The story moves along; I didn’t have a boring moment.  Told in the first person, we are young Duffy, following the clues as they come along and as he makes things happen or they happen to him.  There is a subplot here about Duffy’s relationship with his father and his desire to get past the Irish Mafia.  He’s also a wannabe rocker that can’t write a song.

McDonnell seems to have taken liberties with the historical record in his linking of Nigel’s hooligan friends to the Order of Orange.  The whole Irish Protestant versus Irish Catholic sub-theme is too much of a stretch for me, especially in San Diego!  It’s heavy stuff for a book that otherwise is fun to read.  And it seems one-sided. 

I had no sympathies for either side during the Troubles—there were too many innocent victims of fanatics from both sides.  Of course, the British continued their inept colonial careers of creating chaos, especially with the Special Powers Act.  While this favored the Protestant marchers in Portadown, allowing them to parade to Drumcree Church through the nationalist area, this poke at Irish Catholics’ sensibilities was largely a 1990’s phenomenon—the march has since been banned.  I suppose it’s possible that the Portadown picture Duffy sees on Nigel’s office wall is fifteen years old or so and not as recent as I assumed.  If so, Nigel is either a lot older than I thought or he was marching at a very young age.

The Greenmen and the Orangemen may not drink Jameson’s together yet, but I believe things have quieted down enough that industry started moving back into Northern Ireland.  Protestants and Catholics alike were able to get in on the tail end of the Celtic Tiger’s economic boom, which, like the rest of Europe, has been dealt a blow by the current recession.

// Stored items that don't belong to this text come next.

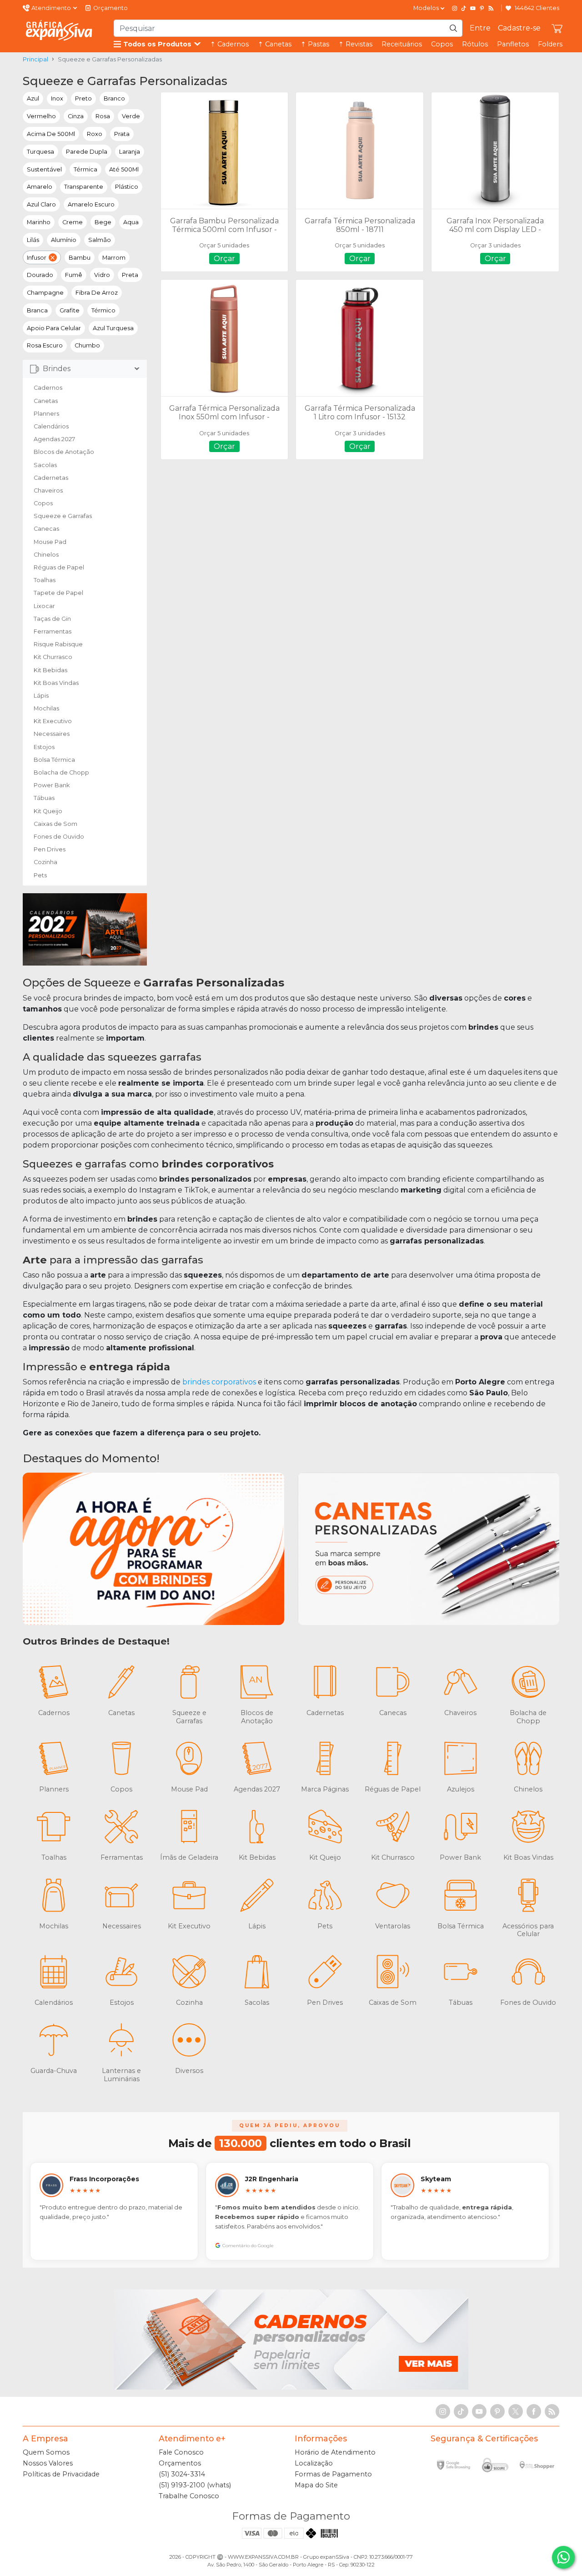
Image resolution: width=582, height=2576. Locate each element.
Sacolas (45, 465)
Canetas (46, 400)
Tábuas (44, 798)
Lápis (41, 695)
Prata (122, 134)
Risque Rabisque (58, 644)
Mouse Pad (50, 541)
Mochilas (46, 708)
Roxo (94, 134)
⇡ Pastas (315, 44)
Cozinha (45, 862)
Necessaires (52, 733)
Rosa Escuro (45, 345)
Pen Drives (49, 849)
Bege (103, 222)
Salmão (99, 239)
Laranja (129, 151)
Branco (114, 98)
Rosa (102, 116)
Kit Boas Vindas (56, 682)
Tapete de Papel (58, 592)
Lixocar (44, 606)
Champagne (45, 292)
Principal (35, 59)
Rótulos (475, 44)
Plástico (126, 186)
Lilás (33, 239)
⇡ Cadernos (229, 44)
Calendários (51, 426)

Ireland’s current economic woes may start up the violence again—let’s hope not.  Again, heavy stuff.

R. J. McDonnell’s enjoyable style is somewhere between Carl Hiassen’s in Basket Case and Michael Connelly’s in Chasing the DimeRock & Roll Homicide is not as light as the first, while having a similar story line, and not as heavy as the second.  Rock & Roll Homicide is both interesting and entertaining.  Enjoy.